TPG’s Potential GBP 800 Million Commitment Signals Renewed US Private Equity Appetite for UK Gambling Assets Under Tax-Driven Consolidation Pressure
Rumors of a major financing partner for the proposed takeover of Evoke have materialized. TPG Credit, part of the global private equity firm TPG, is in discussions to provide as much as GBP 800 million ($1.07 billion) to support Bally’s Intralot’s bid for the gambling group behind William Hill and 888. This development could simplify the transaction at a time when Evoke faces ongoing financial and regulatory headwinds.
The news comes after months of pursuit and follows Evoke’s decision to postpone its FY 2025 results. For an industry veteran like me who has spent decades observing the evolution of gaming, this moment represents an inflection point. US private equity appears to be showing renewed interest in UK assets precisely as tax changes accelerate consolidation.

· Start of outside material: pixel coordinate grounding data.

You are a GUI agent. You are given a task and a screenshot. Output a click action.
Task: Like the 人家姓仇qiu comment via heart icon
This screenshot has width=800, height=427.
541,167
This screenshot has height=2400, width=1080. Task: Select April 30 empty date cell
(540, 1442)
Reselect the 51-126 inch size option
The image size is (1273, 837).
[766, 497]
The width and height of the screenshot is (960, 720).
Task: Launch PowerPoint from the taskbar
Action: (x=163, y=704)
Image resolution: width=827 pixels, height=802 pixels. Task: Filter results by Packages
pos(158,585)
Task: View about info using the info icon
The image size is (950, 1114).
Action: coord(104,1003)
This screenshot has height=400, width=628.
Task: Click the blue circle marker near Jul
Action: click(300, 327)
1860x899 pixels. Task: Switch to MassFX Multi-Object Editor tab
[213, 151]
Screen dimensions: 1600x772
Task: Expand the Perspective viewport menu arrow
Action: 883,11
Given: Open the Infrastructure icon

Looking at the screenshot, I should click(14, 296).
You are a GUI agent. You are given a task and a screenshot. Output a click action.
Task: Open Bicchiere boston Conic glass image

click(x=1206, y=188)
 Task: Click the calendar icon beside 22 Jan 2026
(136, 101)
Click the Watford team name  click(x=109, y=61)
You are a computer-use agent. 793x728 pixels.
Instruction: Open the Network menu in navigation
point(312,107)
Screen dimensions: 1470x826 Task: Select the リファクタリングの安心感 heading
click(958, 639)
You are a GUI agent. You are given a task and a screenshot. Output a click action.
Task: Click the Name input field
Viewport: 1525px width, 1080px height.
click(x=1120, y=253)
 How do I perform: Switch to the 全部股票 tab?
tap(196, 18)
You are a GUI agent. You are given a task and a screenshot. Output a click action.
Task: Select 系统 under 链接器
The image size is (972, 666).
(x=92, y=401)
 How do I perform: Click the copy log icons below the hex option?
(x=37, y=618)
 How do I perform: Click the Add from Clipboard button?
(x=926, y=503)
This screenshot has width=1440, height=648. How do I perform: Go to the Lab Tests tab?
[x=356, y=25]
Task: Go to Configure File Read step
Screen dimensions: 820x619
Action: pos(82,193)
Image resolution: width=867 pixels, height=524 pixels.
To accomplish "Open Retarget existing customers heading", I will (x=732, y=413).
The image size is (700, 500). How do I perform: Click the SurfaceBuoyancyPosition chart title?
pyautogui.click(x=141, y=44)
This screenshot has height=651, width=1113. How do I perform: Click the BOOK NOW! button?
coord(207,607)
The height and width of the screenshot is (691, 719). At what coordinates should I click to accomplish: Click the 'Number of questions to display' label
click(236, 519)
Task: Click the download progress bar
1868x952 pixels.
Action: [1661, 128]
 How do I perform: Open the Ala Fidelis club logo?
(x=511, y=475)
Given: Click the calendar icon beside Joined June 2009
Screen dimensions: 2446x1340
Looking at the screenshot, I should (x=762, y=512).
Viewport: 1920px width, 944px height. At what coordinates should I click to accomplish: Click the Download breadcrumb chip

TPG Credit’s Role in Supporting the Bally’s Intralot Bid
TPG Credit is reportedly lining up hundreds of millions of pounds in financing. The commitment could reach GBP 800 million ($1.07 billion), though the final figure remains subject to negotiation.
A substantial portion of the funding would refinance Evoke’s existing debt. The company issued a EUR 600 million ($696.8 million) bond last year and maintains additional borrowings, including a revolving credit facility.
This type of backing from a major US player is viewed as a significant development. It could materially ease the path for Bally’s Intralot to complete the deal.
From my perspective, the willingness of TPG to engage at this scale sends a clear market signal. When sophisticated capital steps into a jurisdiction facing structural pressure, it often marks the beginning of a broader re-rating of distressed or consolidating assets.
Months-Long Pursuit and Evoke’s Operational Challenges
Bally’s Intralot has been pursuing Evoke for several months. The Athens-listed entity, formed through the combination of Bally’s International Interactive business and Intralot, confirmed formal discussions in April.
Evoke has navigated a series of difficulties over the past year. These include a major debt burden and the effects of recent UK gambling tax reforms expected to significantly impact operations.
The group has indicated the changes could force the closure of hundreds of betting shops. Chief executive Per Widerström has described the tax increases as “counter-productive and highly damaging.”
The expected GBP 125 million ($168 million) impact from the reforms led Evoke to withdraw its medium-term financial guidance. Bally’s Intralot has proposed a 50 pence per share offer, valuing Evoke’s equity at around GBP 225 million ($302.5 million).
Investor confidence remains cautious. Evoke shares closed at 37.9 pence on Friday, May 29. Talks are described as “constructive,” with the proposal expected to comprise an all-share combination with a partial cash alternative.
The current deadline for a firm offer is June 8, though an extension remains possible.
Tax Reforms as a Catalyst for UK Consolidation
The UK’s altered gambling taxation regime is reshaping the competitive landscape. Operators are confronting higher costs that directly compress margins and challenge legacy retail footprints.
For Evoke, the GBP 125 million ($168 million) hit proved substantial enough to force a retreat from prior guidance. Per Widerström’s public criticism underscores the tension between policy intent and operational reality.
This environment is accelerating strategic reviews across the sector. Companies with heavy retail exposure face difficult decisions around shop closures and portfolio rationalization. In such conditions, a well-capitalized acquirer backed by fresh financing can present a viable exit or combination path.
Bally’s Intralot’s interest fits this pattern. The bid reflects a belief that combining assets under new ownership can unlock efficiencies and better absorb the regulatory burden.
Risks and Limitations in the Proposed Transaction
Not every element points to a smooth close. Investor skepticism is evident in Evoke’s share price, which trades well below the proposed 50 pence offer. Market uncertainty persists regarding whether the deal will ultimately complete.
Financing terms are still being determined. While TPG Credit’s potential GBP 800 million ($1.07 billion) commitment is material, the precise structure, pricing, and conditions have not been disclosed.
Regulatory and integration risks also remain. Evoke continues to operate under scrutiny in its key markets. Any takeover would require approvals and face the practical challenges of merging two complex organizations already contending with tax-driven margin pressure.
These factors highlight a broader truth in gaming M&A. Even when strategic logic and capital alignment exist, execution is never guaranteed. The gap between announcement and completion can widen if external conditions shift or internal synergies prove elusive.
The Bottom Line
TPG’s emergence as a potential key backer with up to GBP 800 million ($1.07 billion) in financing underscores a structural shift. US private equity is re-engaging with UK gambling assets at the very moment tax reforms are forcing consolidation. This convergence of capital availability and operational necessity could accelerate deal activity across the sector in the months ahead. Client-partners evaluating UK exposure or cross-border opportunities should watch how these negotiations conclude by the June 8 deadline and any extensions that follow. The outcome will offer a practical gauge of how private capital prices regulatory friction in one of Europe’s most mature markets.